**Extracted data:**
⁂
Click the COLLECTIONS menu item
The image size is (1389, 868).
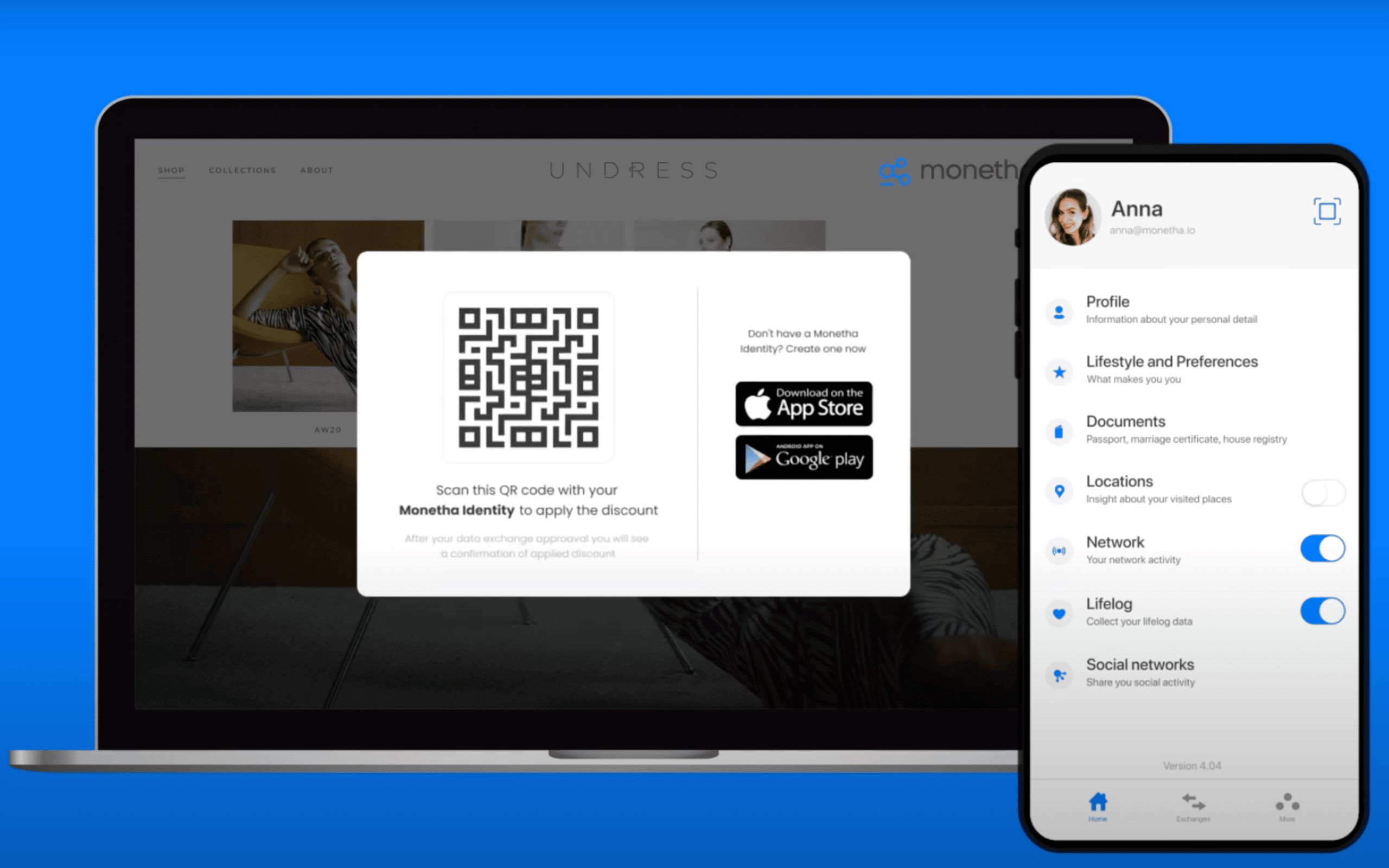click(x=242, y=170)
⁂
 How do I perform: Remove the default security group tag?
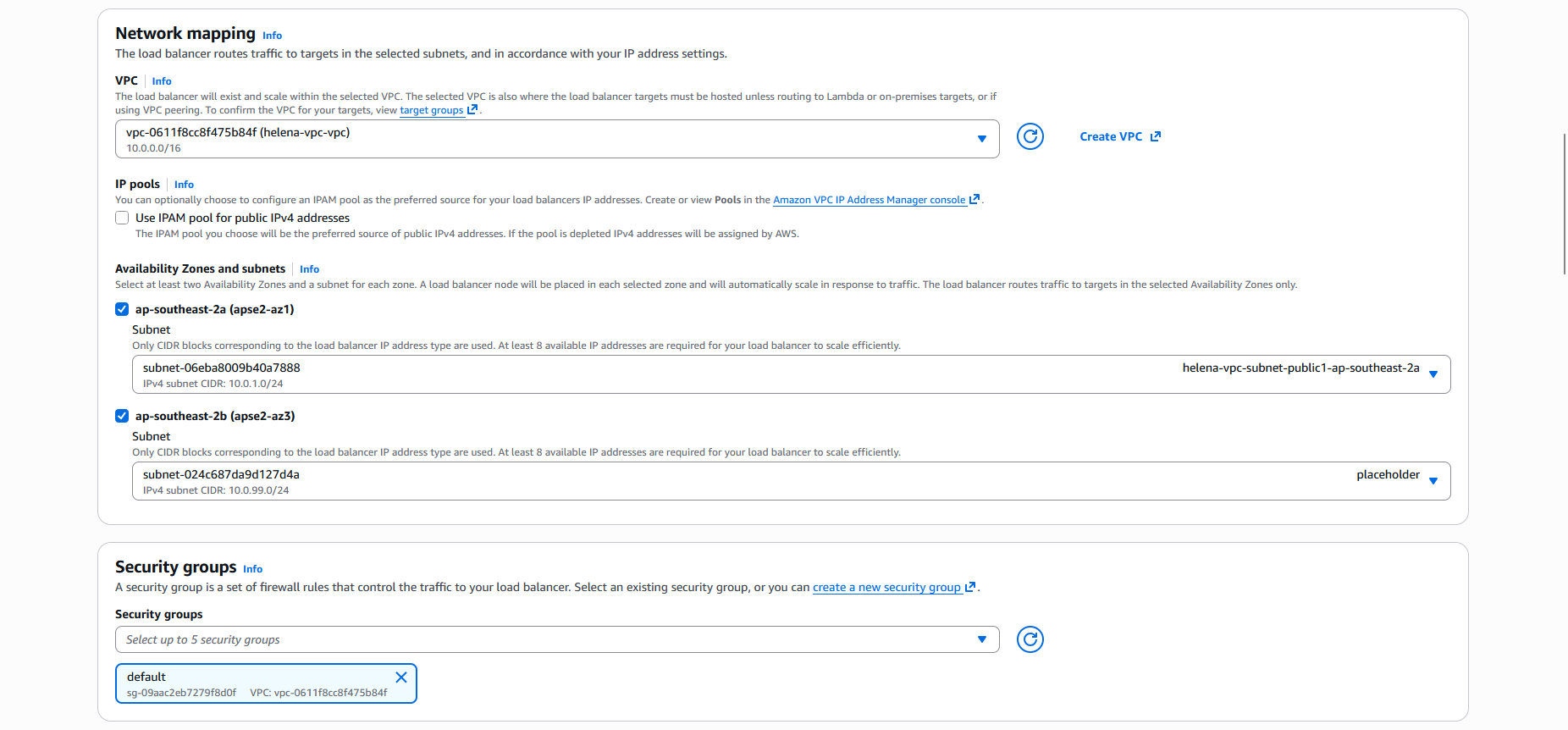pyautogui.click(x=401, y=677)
⁂
**Task statement:** Write out the items from the line with "How do I perform: Remove" up to and including the line with "pyautogui.click(x=401, y=677)", exactly as they appear, leaving out the pictures.

**Exercise response:**
 How do I perform: Remove the default security group tag?
pyautogui.click(x=401, y=677)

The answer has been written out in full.